TASK DESCRIPTION: The reply is to be an exact repetition of the entries that follow, with each picture left out.

◇ ◇ ◇ ◇ ◇

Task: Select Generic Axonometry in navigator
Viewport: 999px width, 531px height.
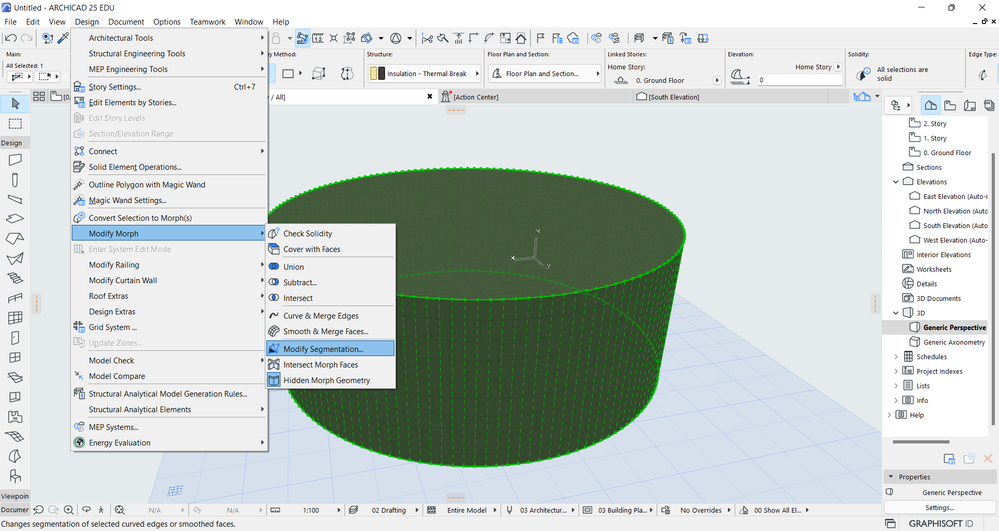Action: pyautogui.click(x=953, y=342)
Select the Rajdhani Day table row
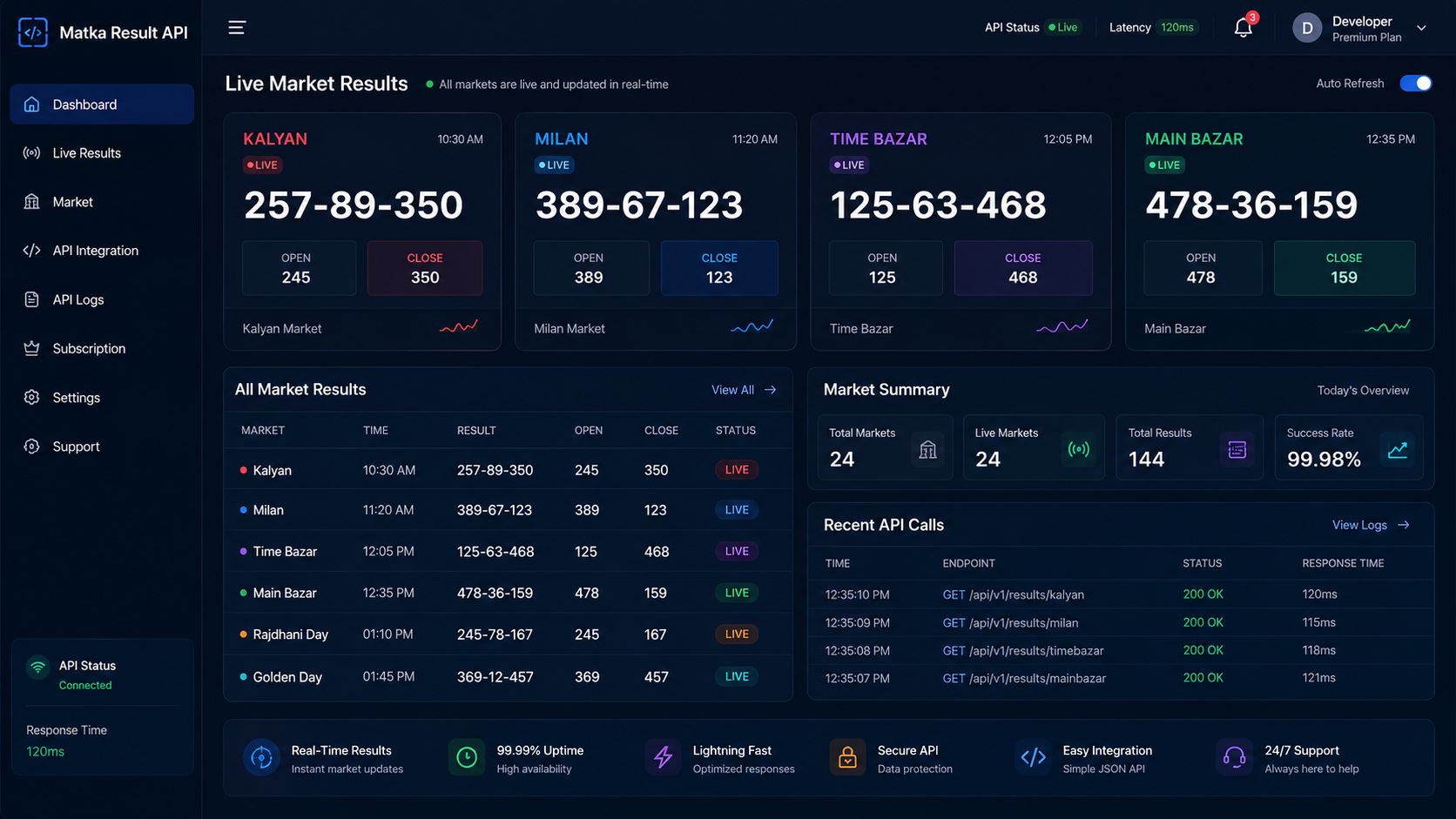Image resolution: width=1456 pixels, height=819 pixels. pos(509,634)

◇ ◇ ◇ ◇ ◇

RESULT OF THE EXERCISE:
Task: Select Generic Axonometry in navigator
Viewport: 999px width, 531px height.
Action: pyautogui.click(x=953, y=342)
Select the Rajdhani Day table row
Image resolution: width=1456 pixels, height=819 pixels. pos(509,634)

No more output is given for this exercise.